# [Information shown]
◆ ◆ ◆ ◆ ◆ ◆ ◆
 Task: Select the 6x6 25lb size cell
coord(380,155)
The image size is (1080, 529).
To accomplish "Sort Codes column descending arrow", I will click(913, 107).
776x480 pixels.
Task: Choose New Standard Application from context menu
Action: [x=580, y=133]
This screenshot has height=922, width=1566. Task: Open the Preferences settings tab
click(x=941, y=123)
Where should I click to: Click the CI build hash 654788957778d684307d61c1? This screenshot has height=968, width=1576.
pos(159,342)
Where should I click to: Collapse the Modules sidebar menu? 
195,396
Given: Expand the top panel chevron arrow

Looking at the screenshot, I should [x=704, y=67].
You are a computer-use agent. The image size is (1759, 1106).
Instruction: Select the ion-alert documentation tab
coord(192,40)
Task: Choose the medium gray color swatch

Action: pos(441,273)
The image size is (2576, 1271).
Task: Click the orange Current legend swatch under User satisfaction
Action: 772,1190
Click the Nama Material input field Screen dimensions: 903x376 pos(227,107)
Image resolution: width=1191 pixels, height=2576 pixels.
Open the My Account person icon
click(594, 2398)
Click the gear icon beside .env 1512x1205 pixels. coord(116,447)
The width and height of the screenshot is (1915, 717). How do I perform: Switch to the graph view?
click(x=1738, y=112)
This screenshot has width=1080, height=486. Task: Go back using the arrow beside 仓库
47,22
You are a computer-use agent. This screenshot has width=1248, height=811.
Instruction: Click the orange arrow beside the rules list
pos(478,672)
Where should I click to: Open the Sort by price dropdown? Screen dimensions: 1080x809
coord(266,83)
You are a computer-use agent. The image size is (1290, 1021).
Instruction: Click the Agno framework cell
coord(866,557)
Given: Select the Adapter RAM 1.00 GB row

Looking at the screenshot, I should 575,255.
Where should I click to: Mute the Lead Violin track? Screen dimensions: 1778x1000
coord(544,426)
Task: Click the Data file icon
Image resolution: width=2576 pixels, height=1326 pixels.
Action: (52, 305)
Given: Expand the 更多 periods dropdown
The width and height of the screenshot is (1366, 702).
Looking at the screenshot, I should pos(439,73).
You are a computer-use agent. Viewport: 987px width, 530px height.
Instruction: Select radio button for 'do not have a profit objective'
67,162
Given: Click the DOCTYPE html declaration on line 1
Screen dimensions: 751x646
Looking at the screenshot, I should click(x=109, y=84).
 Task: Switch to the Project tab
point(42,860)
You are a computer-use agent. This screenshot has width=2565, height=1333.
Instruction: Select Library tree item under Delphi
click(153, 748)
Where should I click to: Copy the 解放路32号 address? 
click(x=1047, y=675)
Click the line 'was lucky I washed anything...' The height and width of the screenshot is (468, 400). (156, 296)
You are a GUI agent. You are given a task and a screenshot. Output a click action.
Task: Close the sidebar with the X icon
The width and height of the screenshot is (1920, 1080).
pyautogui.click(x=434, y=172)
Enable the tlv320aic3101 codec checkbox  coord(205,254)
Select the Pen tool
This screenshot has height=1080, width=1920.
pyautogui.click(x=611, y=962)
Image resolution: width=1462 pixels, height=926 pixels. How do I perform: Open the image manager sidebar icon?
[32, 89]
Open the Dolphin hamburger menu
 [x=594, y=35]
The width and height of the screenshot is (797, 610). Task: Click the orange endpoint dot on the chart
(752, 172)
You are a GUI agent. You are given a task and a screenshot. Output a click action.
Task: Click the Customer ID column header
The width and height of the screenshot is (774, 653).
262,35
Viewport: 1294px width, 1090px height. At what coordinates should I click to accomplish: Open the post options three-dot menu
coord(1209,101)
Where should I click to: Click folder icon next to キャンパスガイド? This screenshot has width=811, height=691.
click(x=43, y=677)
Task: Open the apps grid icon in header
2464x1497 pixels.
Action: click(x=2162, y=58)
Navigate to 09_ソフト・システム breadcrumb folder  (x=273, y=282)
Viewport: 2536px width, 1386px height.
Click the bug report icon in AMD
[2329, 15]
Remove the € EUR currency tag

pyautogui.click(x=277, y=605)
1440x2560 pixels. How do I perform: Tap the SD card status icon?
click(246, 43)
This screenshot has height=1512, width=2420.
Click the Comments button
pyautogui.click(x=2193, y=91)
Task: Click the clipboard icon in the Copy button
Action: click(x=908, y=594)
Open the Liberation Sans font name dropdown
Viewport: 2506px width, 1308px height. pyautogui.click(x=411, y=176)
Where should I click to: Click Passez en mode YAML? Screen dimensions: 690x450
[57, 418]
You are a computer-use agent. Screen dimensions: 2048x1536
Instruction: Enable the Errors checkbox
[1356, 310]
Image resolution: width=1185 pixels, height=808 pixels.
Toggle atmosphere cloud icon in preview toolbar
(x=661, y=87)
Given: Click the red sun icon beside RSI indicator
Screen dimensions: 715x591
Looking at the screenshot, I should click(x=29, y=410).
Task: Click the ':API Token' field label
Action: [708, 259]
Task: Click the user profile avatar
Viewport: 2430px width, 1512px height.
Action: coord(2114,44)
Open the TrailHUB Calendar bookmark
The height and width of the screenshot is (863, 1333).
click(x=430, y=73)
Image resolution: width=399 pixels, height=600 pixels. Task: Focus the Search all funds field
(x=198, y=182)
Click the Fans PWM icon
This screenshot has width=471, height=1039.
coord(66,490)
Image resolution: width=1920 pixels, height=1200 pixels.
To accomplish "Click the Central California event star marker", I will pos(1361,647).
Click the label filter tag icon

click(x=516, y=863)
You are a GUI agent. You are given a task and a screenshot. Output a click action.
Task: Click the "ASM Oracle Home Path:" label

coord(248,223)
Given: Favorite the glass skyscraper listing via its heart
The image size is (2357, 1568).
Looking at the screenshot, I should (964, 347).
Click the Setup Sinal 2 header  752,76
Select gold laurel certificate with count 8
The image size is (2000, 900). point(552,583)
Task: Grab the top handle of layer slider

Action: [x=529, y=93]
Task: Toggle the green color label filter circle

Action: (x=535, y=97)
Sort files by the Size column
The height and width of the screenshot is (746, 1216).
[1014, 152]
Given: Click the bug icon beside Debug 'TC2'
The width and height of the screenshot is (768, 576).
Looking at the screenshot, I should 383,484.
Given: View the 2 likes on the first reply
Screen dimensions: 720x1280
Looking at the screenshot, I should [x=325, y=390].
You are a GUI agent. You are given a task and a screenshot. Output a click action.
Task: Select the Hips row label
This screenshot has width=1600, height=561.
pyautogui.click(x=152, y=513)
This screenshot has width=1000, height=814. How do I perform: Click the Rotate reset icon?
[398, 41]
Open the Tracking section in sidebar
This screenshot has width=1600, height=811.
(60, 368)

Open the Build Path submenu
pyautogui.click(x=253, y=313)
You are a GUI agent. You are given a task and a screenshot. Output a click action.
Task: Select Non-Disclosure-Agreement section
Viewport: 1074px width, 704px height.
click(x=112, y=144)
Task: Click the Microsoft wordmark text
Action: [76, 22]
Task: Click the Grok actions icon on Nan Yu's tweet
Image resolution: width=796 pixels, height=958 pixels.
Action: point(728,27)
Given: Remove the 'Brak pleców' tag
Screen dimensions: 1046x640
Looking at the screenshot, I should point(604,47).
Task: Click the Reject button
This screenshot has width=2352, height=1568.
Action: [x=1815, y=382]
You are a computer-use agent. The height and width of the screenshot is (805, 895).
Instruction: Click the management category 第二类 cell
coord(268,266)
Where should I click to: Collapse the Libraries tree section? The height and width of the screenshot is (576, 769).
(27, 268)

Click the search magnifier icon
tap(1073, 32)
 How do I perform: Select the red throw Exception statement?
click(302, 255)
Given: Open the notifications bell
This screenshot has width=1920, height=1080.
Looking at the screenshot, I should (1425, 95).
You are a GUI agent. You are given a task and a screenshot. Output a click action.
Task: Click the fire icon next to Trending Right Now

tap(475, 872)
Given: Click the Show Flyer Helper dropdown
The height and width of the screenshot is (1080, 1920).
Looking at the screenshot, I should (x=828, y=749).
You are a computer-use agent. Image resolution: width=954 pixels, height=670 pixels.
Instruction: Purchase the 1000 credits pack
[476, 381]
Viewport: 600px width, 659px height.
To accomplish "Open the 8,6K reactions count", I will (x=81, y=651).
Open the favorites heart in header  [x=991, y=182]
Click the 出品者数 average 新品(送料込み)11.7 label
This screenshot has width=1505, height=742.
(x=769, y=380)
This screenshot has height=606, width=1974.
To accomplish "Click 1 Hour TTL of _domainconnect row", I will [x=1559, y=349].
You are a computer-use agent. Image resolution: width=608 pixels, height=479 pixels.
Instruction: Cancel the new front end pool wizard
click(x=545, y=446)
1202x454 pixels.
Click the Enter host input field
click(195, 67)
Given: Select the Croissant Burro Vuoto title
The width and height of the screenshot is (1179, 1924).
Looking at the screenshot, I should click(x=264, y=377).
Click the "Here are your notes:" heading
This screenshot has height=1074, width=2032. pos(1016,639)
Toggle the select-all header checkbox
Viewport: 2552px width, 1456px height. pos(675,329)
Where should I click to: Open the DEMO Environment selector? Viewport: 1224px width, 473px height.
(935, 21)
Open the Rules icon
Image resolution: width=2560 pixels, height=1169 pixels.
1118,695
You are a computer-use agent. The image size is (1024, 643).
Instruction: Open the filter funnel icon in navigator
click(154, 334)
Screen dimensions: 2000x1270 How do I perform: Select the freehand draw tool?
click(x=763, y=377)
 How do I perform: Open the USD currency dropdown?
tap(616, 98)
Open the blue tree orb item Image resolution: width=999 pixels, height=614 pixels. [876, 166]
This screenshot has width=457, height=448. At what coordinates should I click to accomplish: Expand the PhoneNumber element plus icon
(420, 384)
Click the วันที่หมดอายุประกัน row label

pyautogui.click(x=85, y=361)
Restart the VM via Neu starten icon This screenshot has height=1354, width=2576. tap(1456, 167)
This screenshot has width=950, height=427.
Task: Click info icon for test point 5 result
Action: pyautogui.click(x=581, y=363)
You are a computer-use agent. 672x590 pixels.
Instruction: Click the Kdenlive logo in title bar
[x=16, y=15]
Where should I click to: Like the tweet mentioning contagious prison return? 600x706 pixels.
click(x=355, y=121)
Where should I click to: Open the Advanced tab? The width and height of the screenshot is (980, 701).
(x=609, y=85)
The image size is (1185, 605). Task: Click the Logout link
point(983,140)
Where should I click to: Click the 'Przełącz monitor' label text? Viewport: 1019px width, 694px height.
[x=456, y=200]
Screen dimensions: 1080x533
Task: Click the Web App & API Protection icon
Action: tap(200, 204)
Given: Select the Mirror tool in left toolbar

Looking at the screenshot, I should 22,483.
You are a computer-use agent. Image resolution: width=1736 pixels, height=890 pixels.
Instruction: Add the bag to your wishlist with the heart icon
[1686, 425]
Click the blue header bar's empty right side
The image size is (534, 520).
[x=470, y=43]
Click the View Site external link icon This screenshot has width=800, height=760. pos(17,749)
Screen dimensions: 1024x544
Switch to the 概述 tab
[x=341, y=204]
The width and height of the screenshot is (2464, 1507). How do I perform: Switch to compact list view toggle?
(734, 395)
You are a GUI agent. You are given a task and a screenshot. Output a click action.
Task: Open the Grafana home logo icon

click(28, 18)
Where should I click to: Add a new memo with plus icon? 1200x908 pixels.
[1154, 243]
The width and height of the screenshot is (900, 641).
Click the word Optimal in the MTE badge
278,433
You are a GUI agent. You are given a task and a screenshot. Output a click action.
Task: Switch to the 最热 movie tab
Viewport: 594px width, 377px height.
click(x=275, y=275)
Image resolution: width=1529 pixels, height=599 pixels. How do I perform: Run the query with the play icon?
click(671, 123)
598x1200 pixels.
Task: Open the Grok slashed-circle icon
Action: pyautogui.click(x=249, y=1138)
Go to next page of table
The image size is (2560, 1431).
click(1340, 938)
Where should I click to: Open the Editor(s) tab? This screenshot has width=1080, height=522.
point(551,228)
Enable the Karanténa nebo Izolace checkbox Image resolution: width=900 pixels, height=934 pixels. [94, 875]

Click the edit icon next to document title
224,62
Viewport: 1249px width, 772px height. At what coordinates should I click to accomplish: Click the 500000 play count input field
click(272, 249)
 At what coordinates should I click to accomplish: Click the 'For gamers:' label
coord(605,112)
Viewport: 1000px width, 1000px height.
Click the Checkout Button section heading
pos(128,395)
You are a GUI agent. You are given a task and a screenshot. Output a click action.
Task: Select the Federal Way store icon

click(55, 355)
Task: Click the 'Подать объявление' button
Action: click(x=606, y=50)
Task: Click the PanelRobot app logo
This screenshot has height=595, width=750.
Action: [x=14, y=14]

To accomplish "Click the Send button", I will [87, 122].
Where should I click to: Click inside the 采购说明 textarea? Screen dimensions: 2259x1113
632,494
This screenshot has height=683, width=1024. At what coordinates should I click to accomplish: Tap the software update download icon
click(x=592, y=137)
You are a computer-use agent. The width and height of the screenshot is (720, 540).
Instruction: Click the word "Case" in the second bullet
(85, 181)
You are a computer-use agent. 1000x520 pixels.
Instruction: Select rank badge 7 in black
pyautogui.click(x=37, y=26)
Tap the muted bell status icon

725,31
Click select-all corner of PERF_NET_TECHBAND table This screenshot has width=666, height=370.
◆ ◆ ◆ ◆ ◆ ◆ ◆
# [What you are asked to do]
Rewrite the data starting with the line that contains "This screenshot has width=1080, height=486." and going on through the line that contains "Looking at the screenshot, I should pos(439,73).", putting "Lead Guitar" in place of "Lead Violin" and leaving everything else unchanged.

# [Answer to the problem]
This screenshot has width=1080, height=486. Task: Go back using the arrow beside 仓库
47,22
You are a computer-use agent. This screenshot has width=1248, height=811.
Instruction: Click the orange arrow beside the rules list
pos(478,672)
Where should I click to: Open the Sort by price dropdown? Screen dimensions: 1080x809
coord(266,83)
You are a computer-use agent. The image size is (1290, 1021).
Instruction: Click the Agno framework cell
coord(866,557)
Given: Select the Adapter RAM 1.00 GB row

Looking at the screenshot, I should 575,255.
Where should I click to: Mute the Lead Guitar track? Screen dimensions: 1778x1000
coord(544,426)
Task: Click the Data file icon
Image resolution: width=2576 pixels, height=1326 pixels.
Action: (52, 305)
Given: Expand the 更多 periods dropdown
The width and height of the screenshot is (1366, 702).
Looking at the screenshot, I should pos(439,73).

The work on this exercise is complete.